Fixing high cholesterol can be very tricky, and involves specific planning and  following a specific protocol. First, you must find the things that remove excess cholesterol. Then you must find the things to heal the wounded blood vessels. Then you must find the things that prevent the blood vessels from wounding in the first place.

Removing high cholesterol from your blood should never be your primary goal — which is actually the only goal of most cholesterol-lowering drugs. That is why those on these drugs never fix their heart disease problem. In fact, lowering cholesterol for these people is like taking a bandaid off of a wound that never heals! If you remove cholesterol from the arteries, then you must replace that cholesterol with what the arteries need to become healthy again.
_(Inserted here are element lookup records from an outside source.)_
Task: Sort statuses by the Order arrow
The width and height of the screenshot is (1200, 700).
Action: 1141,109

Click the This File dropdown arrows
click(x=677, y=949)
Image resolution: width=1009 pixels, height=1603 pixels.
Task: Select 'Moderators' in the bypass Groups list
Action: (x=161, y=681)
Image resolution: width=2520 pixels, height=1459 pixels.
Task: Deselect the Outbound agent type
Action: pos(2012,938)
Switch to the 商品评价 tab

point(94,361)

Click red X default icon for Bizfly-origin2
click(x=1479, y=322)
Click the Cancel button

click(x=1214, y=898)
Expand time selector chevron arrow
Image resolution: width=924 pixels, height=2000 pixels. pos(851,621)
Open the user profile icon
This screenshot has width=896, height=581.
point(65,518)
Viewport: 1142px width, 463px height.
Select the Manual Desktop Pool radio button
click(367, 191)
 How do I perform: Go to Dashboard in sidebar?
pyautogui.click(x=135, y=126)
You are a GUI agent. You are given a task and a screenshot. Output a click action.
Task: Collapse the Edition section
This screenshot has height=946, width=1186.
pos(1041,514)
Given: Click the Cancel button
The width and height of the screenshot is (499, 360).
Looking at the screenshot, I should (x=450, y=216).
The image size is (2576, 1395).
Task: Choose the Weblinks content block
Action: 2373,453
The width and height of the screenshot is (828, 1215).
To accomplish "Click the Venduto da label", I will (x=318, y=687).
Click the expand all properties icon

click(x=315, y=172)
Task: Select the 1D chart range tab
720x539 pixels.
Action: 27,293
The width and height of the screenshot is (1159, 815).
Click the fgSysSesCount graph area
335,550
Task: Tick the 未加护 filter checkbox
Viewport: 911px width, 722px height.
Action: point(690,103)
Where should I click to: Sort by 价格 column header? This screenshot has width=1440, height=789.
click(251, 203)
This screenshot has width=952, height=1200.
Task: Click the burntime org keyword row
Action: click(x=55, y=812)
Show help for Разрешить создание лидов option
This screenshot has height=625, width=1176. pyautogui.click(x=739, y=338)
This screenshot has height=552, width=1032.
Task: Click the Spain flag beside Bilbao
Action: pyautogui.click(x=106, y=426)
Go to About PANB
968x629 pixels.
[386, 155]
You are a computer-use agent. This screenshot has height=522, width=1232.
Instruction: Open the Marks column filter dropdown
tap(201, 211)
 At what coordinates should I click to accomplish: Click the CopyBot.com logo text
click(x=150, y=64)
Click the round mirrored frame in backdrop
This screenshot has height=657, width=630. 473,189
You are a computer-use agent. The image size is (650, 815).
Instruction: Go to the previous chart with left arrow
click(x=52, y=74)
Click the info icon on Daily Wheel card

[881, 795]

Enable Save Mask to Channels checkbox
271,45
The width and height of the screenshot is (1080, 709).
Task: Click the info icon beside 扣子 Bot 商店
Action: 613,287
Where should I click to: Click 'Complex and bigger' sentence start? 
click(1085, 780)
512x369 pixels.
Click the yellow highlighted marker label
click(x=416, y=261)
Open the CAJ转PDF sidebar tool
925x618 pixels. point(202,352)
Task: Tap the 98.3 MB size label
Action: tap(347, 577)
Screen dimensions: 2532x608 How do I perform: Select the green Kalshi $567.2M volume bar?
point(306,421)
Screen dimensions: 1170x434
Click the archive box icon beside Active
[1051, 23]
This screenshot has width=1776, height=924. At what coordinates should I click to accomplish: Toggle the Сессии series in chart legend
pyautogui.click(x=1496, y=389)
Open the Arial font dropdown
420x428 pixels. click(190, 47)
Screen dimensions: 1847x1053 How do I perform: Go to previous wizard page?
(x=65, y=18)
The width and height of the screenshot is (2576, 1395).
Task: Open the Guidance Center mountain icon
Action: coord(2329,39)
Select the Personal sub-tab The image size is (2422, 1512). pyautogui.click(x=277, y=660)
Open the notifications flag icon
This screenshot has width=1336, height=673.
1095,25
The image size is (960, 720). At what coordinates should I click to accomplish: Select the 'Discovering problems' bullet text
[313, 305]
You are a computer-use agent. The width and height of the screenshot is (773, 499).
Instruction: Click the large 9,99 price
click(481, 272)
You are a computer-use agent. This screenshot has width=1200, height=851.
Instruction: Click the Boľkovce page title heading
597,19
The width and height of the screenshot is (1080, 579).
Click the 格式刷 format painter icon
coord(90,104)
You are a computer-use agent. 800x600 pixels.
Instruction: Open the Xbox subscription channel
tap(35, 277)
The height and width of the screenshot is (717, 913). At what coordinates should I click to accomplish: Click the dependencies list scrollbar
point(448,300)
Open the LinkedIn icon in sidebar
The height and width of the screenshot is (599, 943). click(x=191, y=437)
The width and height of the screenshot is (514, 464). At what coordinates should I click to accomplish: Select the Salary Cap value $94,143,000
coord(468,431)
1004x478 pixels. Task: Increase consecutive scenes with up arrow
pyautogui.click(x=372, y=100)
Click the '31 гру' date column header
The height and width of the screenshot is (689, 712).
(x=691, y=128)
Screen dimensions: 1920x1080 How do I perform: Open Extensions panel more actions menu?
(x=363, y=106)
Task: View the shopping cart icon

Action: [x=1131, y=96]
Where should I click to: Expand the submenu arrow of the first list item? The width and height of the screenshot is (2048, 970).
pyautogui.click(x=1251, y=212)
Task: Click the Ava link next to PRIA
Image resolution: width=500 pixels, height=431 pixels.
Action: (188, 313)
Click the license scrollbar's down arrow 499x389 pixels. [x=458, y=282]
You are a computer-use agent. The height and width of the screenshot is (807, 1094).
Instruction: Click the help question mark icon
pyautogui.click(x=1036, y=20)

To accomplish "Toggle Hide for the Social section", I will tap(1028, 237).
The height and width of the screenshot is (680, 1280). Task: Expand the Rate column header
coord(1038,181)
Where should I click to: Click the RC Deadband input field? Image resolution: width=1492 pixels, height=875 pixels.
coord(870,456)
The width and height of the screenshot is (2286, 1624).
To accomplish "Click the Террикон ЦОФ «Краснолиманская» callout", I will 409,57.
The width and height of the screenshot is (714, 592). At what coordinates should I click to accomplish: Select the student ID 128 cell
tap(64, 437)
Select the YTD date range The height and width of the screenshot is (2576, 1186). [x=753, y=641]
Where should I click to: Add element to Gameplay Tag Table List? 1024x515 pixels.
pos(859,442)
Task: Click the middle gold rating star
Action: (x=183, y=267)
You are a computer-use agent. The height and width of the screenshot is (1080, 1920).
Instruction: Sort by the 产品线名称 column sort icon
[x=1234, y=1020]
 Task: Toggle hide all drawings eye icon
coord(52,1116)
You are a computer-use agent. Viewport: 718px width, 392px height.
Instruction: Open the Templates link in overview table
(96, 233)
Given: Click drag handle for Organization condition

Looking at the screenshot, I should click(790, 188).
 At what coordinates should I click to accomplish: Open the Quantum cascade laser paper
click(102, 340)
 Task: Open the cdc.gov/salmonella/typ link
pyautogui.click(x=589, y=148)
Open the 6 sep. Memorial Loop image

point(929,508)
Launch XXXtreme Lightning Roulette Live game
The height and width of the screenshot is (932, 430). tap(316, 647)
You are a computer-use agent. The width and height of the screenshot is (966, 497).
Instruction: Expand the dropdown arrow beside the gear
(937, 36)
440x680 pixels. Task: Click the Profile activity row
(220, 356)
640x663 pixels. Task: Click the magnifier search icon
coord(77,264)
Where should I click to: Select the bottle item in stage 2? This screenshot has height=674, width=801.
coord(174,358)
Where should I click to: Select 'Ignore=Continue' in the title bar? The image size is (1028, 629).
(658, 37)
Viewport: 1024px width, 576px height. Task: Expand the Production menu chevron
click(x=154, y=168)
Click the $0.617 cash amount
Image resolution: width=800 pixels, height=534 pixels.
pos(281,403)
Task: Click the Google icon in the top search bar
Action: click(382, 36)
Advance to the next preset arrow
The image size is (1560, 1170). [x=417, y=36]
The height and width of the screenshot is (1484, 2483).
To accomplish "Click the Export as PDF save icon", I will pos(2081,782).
Furthermore, these medications do not remove the undesirable Pattern B LDL and its cholesterol — but they remove the very needed Pattern A LDL and its cholesterol, creating a worse situation.

So, what will remove the bad type of LDL and bad type of any lipoprotein or cholesterol, what will heal the arteries, and what will prevent this cascade from reoccurring again are the real questions!

To stop the body from producing excess bad cholesterol, black garlic, grapefruit pectin and (a limited small amount of) plant sterols will do that! To heal the damaged arteries, an ayurvedic herb called amla will do that, along with an absorbable form of magnesium, like malate, glycinate, taurate or citrate. To prevent excess bad cholesterol from building in the blood, an ayurvedic herb called kutki will do that — opening up the bile ducts, thus preventing cholesterol and bile from getting stuck in the liver, gallbladder and, consequently, the blood.


So fixing high cholesterol is an at least four steps:

1. Removing bad cholesterol through black garlic, grapefruit pectin and a small amount of plant sterols. Black garlic contains compounds that directly impact the well-being of blood vessel walls. I do not recommend regular garlic or raw garlic, which can actually damage the blood vessels even more. Also, plant sterols containing beta-sitosterol, beta-sitostanol, stigmasterol, and avenasterol will also lower cholesterol numbers. But this must be done on a limited basis — safely about twice per week — else plant sterols may have an opposite effect, increasing heart disease symptoms. The best natural source of plant sterols is probably sea buckthorn berry oil, which may be used more frequently.

2. Using amla because it contains natural vitamin C and copper, which are the nutrients needed to fix damaged blood vessels. In fact, an unusual rise in LDL or decrease in HDL is a sure indicator that natural vitamin C and copper needs to be increased in the diet! Acerola may work as well — at doses of about 500 mg per day.

3. Adding an absorbable form of magnesium, such as magnesium taurate, will actually mature LDL into HDL. In other words, magnesium increases the good HDL particles carrying cholesterol back to the liver for excretion!

4. Adding the bitter herb kutki stimulates bile flow. This bile flow frees trapped cholesterol from building up in the blood. It also prevents the liver from over-producing too much cholesterol. Kutki also prevents cholesterol from becoming oxidized. Other herbs that may help include artichoke extract and burdock root.

Update: Recently, I’ve found an ayurvedic herb that shows power in healing many heart ailments. It may even lower oxidized LDL and its cholesterol. That herb is called Arjuna (Terminalia arjuna).


I cannot recommend red yeast rice or niacin for cholesterol problems. Some red yeast rice products contain mycotoxins, such as citrinin, which is damaging to the liver. Niacin in high doses can create a situation of insulin resistance — the very thing someone with high cholesterol is trying to avoid. And though niacin may raise HDL numbers, it may be the ineffective form of HDL that’s being raised!

Even the plant sterols that I do recommend, should be short term — 3 months — twice per week, since plant sterols are poorly understood, and can cause a condition known as sitosterolemia in people with genetic defects.